● Exercise directions
Reproduce the listing lines from the one containing "Collapse the filter panel with minus icon" down through the one containing "(x=333, y=112)", switching "filter" to "search" and keeping everything else unchanged.

● Records for this task
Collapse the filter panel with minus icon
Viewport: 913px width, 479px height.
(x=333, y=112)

...

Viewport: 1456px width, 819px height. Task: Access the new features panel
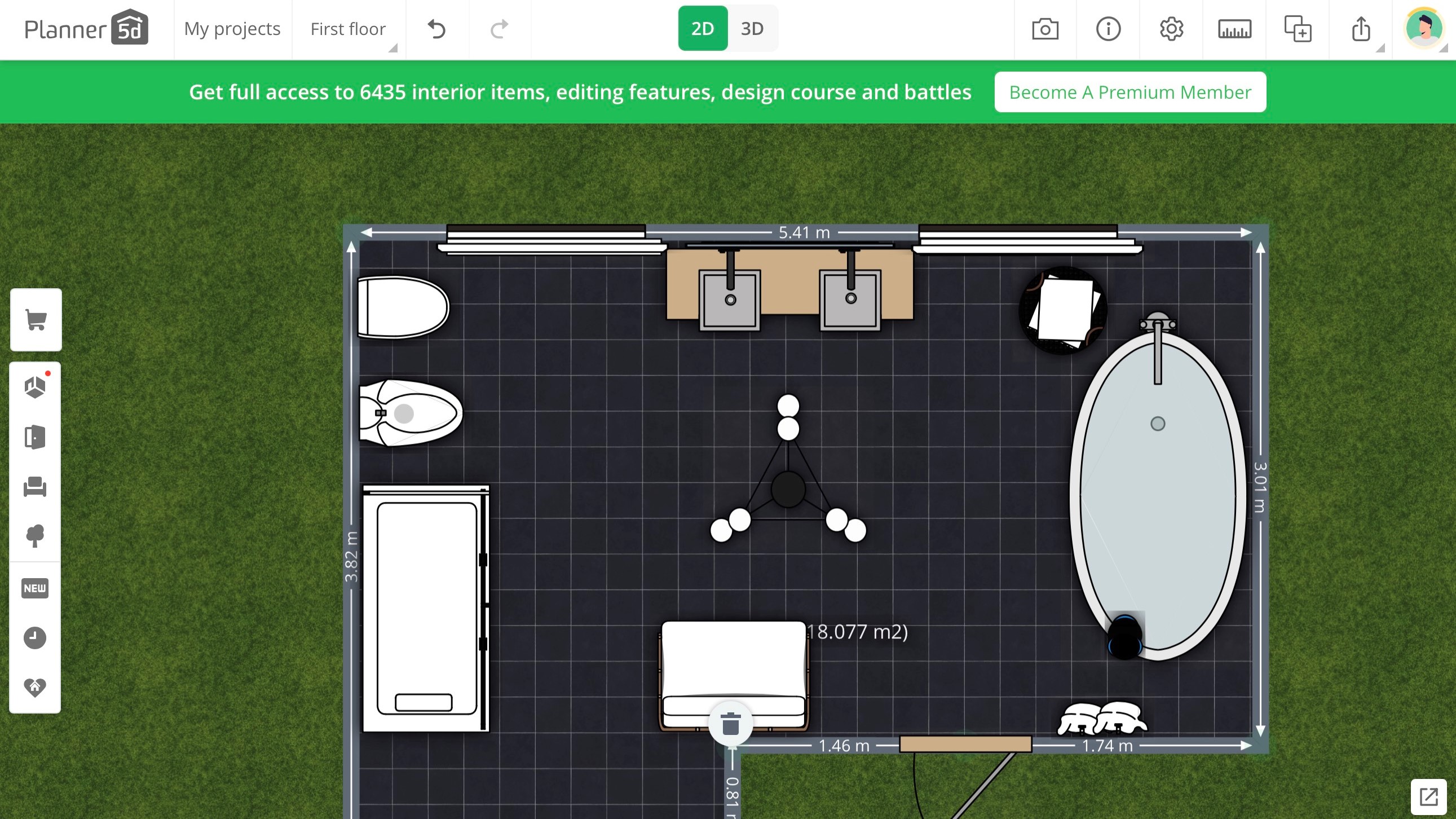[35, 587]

● Solution to this problem
Collapse the search panel with minus icon
Viewport: 913px width, 479px height.
(x=333, y=112)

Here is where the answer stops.